Klarna has multiple checks in place to help customers make sure they don’t miss payments, including emails and in-app notifications, a Klarna spokesperson said.

That customer is then unable to use Klarna until late payments are made, and also has limited access to the service going forward so “they are unable to accrue additional debt — unlike the traditional credit model,” Klarna said.

But if a Klarna customer continues to not make the repayment, it’s turned over to debt collection, which occurs approximately 82-90 days after purchase, a Klarna spokesperson said.

On Afterpay, if the customer continues to go late, their ability to use the platform is suspended until payment is made. “In very certain circumstances, we may work with third-party agencies to collect on those funds, but we only work with agencies that have that light, friendly approach,” Khoja said of Afterpay.

Think of the total price, not the installments, and stay organized

“A lot of people end up overspending, because they do multiple plans, and then they get confused and disorganized and they pay late, and then there’s fees associated with that,” Rossman said.

But if you are going to use BNPL, “be sure to write down the purchase price, the amount remaining, the payment amounts and the schedule of payments. Put the list in a prominent place so these seemingly small amounts won’t slip through the cracks and weaken your financial health,” Buhrmann said.
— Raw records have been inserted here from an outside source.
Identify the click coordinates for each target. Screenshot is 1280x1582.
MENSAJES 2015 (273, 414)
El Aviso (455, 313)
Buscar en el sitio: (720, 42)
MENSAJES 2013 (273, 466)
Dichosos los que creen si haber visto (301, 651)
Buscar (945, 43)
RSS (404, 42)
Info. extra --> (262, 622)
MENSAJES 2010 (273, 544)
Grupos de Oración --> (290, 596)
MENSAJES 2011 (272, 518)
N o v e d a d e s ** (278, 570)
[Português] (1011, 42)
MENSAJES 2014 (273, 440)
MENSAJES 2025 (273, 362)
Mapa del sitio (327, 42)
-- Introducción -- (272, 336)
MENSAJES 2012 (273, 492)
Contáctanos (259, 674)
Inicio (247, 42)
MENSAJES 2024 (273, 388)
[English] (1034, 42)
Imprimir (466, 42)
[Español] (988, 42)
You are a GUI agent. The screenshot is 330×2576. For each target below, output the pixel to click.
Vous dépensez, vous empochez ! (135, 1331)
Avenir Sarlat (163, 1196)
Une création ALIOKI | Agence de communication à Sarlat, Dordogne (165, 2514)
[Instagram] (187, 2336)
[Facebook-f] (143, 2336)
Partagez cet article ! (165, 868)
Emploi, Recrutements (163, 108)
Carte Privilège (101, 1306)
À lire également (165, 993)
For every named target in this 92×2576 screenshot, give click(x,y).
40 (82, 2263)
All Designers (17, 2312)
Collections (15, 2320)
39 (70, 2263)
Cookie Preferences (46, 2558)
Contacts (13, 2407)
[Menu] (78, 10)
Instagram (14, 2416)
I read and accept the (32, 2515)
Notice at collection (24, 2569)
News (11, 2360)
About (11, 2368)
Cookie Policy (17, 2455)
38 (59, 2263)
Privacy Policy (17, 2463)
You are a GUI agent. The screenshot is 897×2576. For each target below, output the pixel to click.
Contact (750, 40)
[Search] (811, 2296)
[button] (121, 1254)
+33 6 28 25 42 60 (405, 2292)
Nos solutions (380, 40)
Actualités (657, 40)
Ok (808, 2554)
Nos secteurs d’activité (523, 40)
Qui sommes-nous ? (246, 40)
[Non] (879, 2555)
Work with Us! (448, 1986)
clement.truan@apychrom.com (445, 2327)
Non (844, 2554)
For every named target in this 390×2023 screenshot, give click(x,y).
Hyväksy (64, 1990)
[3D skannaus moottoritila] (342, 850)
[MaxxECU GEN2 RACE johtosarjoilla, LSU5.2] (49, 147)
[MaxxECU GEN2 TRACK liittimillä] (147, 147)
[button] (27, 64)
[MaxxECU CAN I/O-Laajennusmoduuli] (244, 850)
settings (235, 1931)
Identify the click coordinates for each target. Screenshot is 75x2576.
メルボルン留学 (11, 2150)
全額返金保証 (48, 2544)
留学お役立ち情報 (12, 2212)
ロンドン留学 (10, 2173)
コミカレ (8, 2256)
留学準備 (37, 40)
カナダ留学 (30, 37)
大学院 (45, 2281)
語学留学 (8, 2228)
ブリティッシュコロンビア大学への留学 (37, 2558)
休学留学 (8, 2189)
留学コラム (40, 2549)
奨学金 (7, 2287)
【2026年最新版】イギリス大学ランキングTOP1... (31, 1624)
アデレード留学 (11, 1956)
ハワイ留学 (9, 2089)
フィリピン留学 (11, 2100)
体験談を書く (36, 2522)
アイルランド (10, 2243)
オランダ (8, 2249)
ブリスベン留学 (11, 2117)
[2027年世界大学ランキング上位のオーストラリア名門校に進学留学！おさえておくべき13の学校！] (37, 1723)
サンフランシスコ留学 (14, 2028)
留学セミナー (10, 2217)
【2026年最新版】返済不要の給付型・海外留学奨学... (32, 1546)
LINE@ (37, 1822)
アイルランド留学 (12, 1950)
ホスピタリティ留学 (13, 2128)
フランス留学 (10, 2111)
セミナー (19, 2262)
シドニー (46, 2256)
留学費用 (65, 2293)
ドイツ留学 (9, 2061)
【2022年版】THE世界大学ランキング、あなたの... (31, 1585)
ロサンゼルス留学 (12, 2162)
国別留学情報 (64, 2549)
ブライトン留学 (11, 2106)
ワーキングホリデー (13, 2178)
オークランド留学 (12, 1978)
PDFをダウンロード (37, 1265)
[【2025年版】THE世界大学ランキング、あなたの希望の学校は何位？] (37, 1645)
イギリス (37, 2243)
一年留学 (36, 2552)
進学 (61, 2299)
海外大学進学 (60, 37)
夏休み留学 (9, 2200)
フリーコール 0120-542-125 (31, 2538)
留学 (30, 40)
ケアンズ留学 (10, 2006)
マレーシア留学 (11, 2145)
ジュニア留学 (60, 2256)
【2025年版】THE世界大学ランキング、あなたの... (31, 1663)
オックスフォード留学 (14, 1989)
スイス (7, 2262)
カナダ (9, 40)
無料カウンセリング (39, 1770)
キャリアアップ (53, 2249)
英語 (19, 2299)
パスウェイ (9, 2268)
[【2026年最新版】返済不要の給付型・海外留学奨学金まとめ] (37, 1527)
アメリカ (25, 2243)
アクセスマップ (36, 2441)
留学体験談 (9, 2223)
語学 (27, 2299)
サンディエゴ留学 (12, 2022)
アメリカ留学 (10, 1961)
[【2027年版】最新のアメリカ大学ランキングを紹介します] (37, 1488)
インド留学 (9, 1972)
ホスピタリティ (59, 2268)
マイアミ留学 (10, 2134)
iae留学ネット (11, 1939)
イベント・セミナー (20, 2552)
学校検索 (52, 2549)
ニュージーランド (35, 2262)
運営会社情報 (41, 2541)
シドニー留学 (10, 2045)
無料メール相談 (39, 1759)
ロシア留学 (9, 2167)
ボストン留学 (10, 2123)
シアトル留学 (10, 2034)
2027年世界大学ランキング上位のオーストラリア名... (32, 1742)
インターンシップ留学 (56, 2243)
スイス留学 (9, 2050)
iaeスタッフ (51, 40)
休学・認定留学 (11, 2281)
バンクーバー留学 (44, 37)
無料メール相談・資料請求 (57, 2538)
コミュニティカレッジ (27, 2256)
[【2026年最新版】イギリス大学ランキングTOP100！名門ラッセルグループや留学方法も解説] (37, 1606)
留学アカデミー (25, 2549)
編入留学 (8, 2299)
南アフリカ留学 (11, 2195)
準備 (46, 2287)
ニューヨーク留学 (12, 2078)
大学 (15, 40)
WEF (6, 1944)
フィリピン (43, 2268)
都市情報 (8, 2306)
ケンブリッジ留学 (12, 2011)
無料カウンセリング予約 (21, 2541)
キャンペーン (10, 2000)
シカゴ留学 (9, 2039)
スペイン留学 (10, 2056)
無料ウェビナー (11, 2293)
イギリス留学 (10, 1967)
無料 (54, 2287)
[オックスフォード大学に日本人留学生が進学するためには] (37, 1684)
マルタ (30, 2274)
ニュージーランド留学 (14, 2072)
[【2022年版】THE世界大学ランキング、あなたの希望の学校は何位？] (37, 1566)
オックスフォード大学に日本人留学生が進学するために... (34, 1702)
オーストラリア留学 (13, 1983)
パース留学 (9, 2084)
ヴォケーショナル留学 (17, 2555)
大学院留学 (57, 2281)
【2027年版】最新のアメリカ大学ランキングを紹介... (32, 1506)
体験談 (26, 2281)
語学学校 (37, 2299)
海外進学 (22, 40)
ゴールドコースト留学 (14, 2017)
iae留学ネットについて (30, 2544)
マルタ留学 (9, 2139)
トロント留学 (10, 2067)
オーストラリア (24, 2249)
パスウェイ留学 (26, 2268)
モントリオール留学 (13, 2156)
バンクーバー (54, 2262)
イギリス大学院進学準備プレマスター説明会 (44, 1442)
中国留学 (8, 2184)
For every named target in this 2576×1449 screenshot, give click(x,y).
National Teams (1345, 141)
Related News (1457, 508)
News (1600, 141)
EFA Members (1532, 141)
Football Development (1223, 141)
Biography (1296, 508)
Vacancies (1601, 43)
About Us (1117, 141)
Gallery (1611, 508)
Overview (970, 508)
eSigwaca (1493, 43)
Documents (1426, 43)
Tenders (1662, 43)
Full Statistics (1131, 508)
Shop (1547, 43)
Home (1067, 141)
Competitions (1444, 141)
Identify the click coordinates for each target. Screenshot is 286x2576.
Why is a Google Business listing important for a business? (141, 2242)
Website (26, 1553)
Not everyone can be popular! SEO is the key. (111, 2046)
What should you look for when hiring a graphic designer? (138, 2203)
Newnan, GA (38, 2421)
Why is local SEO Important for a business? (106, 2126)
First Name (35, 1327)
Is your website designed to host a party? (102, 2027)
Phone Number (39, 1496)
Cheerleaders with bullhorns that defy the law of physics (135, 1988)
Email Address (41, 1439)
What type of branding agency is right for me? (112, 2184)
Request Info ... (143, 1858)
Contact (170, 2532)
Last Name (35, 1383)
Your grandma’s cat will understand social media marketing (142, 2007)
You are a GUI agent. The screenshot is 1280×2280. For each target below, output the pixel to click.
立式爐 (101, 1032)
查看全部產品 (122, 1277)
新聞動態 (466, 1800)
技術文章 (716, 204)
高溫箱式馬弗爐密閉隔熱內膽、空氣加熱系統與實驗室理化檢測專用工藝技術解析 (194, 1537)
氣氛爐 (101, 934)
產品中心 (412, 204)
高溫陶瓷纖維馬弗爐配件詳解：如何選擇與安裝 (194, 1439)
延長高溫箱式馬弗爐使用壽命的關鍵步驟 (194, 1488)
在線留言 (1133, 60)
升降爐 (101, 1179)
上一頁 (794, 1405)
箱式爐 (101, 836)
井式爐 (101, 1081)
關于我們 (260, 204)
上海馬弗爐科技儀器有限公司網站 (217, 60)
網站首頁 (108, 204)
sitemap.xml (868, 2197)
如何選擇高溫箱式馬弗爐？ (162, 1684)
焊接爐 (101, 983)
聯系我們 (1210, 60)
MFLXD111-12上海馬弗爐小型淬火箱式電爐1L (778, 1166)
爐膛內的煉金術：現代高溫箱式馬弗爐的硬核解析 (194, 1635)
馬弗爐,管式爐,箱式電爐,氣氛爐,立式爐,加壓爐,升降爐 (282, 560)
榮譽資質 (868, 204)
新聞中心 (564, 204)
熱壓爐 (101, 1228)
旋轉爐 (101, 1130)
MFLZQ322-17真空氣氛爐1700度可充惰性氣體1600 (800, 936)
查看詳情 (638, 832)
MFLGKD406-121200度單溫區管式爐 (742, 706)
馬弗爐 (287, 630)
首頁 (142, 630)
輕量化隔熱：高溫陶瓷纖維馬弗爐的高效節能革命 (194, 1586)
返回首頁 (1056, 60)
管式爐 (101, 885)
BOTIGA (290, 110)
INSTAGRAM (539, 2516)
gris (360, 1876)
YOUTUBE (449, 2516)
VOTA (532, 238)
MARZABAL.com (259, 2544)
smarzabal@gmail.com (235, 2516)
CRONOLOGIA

Think of the total price when you’re deciding whether to purchase the product, Rossman said. “There’s this kind of mental accounting that I think sometimes hides the true amount that you’re spending.” So think of it as a $200 jacket, not four payments of $50.

You can set up automatic payments, but make sure you actually have that money in your account to avoid overdraft fees.

“Ideally, what you would do is use a credit card, get the rewards, get the better buyer protections and pay in full before interest hits, but of course some people don’t like that or they need more time or they don’t have good credit,” Rossman said. “So there are times buy now, pay later could work, but I would tread carefully personally.”